Les deux enfants sursautèrent. Mâron finit par crier à Hazel : « Va chercher un médecin. »

Celui-ci s'exécuta. Il courut vers le médecin.

« Venez vite ! Maman s'est réveillée !

- Quoi ? ! Mais c'est impossible avec toute la morphine qu'on lui a administrée ! »

Il appela tout de même une autre médecin et des infirmiers. Ils accoururent tous vers la chambre, y compris les deux policières qui voulaient savoir ce qui se passait.


 

Quand ils arrivèrent dans la chambre Dona tenait toujours le poignet de sa fille, mais avait les yeux fermés, la face crispée. Le rythme cardiaque affichait à plat sur l'écran. Un son aigu et continu se faisait entendre. Mâron se retourna. Une expression indescriptible sur le visage et une intonation indéfinissable dans la voix, elle souffla : « Elle ne veut pas me lâcher… »

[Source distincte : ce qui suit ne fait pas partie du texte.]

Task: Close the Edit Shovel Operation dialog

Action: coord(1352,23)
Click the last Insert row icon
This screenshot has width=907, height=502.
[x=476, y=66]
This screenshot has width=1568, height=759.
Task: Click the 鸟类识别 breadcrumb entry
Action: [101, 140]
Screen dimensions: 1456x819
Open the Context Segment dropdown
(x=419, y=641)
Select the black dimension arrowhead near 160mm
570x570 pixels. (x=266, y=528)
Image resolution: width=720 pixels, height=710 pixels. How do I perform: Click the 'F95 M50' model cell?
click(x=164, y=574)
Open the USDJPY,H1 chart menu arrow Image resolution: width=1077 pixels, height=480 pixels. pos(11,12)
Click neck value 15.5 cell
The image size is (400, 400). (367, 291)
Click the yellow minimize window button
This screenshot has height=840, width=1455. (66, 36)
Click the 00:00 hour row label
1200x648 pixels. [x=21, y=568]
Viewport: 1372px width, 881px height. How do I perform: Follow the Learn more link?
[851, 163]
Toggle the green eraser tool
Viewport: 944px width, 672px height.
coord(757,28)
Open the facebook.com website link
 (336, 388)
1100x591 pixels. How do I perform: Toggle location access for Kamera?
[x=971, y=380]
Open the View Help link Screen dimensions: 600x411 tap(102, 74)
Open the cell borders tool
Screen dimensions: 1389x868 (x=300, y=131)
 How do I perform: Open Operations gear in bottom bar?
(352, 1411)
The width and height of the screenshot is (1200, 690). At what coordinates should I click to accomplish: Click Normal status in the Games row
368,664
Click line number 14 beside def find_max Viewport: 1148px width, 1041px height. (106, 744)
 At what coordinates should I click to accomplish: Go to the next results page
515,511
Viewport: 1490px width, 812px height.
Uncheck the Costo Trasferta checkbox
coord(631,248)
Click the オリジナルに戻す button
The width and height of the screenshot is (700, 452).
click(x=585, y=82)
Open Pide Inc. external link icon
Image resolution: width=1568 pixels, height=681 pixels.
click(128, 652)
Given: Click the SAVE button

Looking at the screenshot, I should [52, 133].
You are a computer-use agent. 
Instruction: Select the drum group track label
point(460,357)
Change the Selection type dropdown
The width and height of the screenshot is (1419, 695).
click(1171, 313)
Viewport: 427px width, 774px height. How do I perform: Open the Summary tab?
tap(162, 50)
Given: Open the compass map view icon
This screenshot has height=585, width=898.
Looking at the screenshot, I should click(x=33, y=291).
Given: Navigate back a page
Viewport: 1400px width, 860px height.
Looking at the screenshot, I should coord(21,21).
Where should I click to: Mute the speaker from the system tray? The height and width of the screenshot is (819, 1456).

Tout le monde eut froid dans le dos et se figea une seconde. Puis un médecin reprit ses esprits.

« Elle est en arrêt cardiaque. Vite ! Allez chercher un défibrillateur et dégager sa fille de son étreinte, sinon on va l'électrocuter ! En attendant, je vais lui faire un massage cardiaque ! »

Le médecin se mit au travail. Tandis que l'autre docteure ramenait le défibrillateur, mais elle ne put l'appliquer car les infirmiers ne parvenaient pas à faire lâcher prise à la mère. Pourtant, celle-ci était morte. Seuls ses muscles crispés la faisaient s'accrocher à sa fille.

« Mais bon sang ! D'où vient cette rigidité musculaire ? »


 

Hazel assistait à la scène, complètement paralysé, sur le pas de la porte. Il revivait les événements de deux ans plus tôt. L'impuissance. L'angoisse. L'incompréhension. La terreur. Sa mère morte. Ses bandages s'étaient à nouveau couverts de sang. Le regard de sa sœur était redevenu aussi vide que ce jour-là. Cette fois-ci, il ne pleurait pas. Pendant qu'on brisait les doigts de sa mère pour la délivrer, Mâron resta impassible. L'agente Manacle prit Hazel par les épaules et l'éloigna de la chambre.


 

Quand leur père arriva enfin, il était trop tard. Ses enfants, lorsqu'ils le virent entrer dans la chambre où ils étaient restés sans bouger, sans parler et sans avoir la moindre réaction jusque-là, lui jetèrent un regard plein de haine. Leur mère était morte sans avoir eu l'écoute qu'elle demandait. Ils sortirent. Nato les regarda un moment, impassible, s'éloigner de lui. Il s'assit au chevet de sa défunte épouse, repoussa la couverture, contempla son visage livide un moment, lui prit délicatement sa main encore intacte, posa doucement son propre visage dessus et pleura en silence.